On an application for judicial review it is not for the court to second guess what the outcome of a planning appeal would have been if certain errors of law had not been made.
If that court finds errors of law and is inclined to exercise its discretion not to grant relief, it must be satisfied that the decision-maker would necessarily have reached the same decision even if the legal error had not occurred.
It is insufficient for the court to think that the decision:
– probably would have been the same, or
– very likely would have been the same, or
– almost certainly would have been the same
but for the decision-maker’s error.
It must be persuaded that the decision would necessarily have been the same.

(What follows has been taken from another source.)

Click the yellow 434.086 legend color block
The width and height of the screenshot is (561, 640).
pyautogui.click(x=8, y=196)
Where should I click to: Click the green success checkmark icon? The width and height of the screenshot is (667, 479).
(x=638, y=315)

In the Court of Appeal case of Secretary of State for Communities and Local Government v South Gloucestershire Council & Anor  the planning inspector, on appeal, misconstrued the implications of paragraphs 47 and 49 of the National Planning Policy Framework which require there to be a five-year supply of land for housing in the council’s area, and planning permission was granted for a mobile caravan to the disadvantaged applicant and his family.

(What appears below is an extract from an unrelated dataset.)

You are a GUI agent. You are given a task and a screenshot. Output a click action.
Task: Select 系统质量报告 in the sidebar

At first instance the High Court exercised its discretion to quash the planning permission.
On appeal the Court of Appeal said the High Court should not have quashed the planning permission.
– The personal circumstances of the applicant,
– the fact that the planning permission would have been merely personal to him, and
– the planning permission’s negligible impact either way on the objectively assessed housing
requirement for the area
were all factors which meant the planning inspector would have granted the planning permission even if the errors of law had not been made at the appeal.
This blog has been posted out of general interest. It does not replace the need to get bespoke legal advice in individual cases.